Many people have suffered a lot by Magento Commerce Dataflow speed. I had serious problem by myself, when i tried to import 10,000 items into Magento database. I wrote my own import script, one of possible solutions to Magento Dataflow speed problem. But my achieved results were about 30-60 seconds per item. That's terrible.
So i did little bit of research on Varien_Profiler, and the major problem was called database queries. So little googling took me to Magento Blog Article about Performance - this is really good starting page if you do experience Magento Dataflow speed issues. Setup your MySQL configuration by example in the article, which will help a lot - i've got 10 times faster queries on my averange Windows Vista laptop.
But still 3 - 6 seconds * 10,000 items isn't in fact a good result.

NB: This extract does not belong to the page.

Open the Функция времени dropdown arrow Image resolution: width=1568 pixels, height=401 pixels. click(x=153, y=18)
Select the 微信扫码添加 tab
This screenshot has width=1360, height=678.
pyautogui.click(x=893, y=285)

So i dug deeper in Magento Forums about speed, and tried to run benchmarks of Magento Dataflow import / export profiles. Export was already fast enough, but Import was a real pain in the ass. Even original script from Magento (= Dataflow API) didn't run faster than my own script.
I've found lot of people with the same issue on forums, so i didn't give up. Another solution for improving performance of Magento, is installation of Memcache, or APC cache, but i haven't got better results using them. Something was wrong, because script didn't use 100% CPU or memory.
So after at least 100 times i red profile xmls created by Magento Admin, and finally i've found holy grail in getting speed Magento Dataflow import. 10,000 items in 20 minutes. The solution is very easy: setup Number of records in your import profile to 10, or 100, maybe even 1,000 items - this causes Magento doesn't run one query per imported item, but cache 10, 100 or 1,000 rows and then run'em all at once (well not really, but that's the point).
I hope you found this article useful. Don't forget to setup enough memory_limit for your php script when using this method.
I'm pretty sure you can enhance speed of import rapidly, when you setup your custom product attributes scope to GLOBAL instead of store view, because if you are using attributes per store, then all this data are duplicated per store, and then amount of data handled by Dataflow import/export will grow rapidly.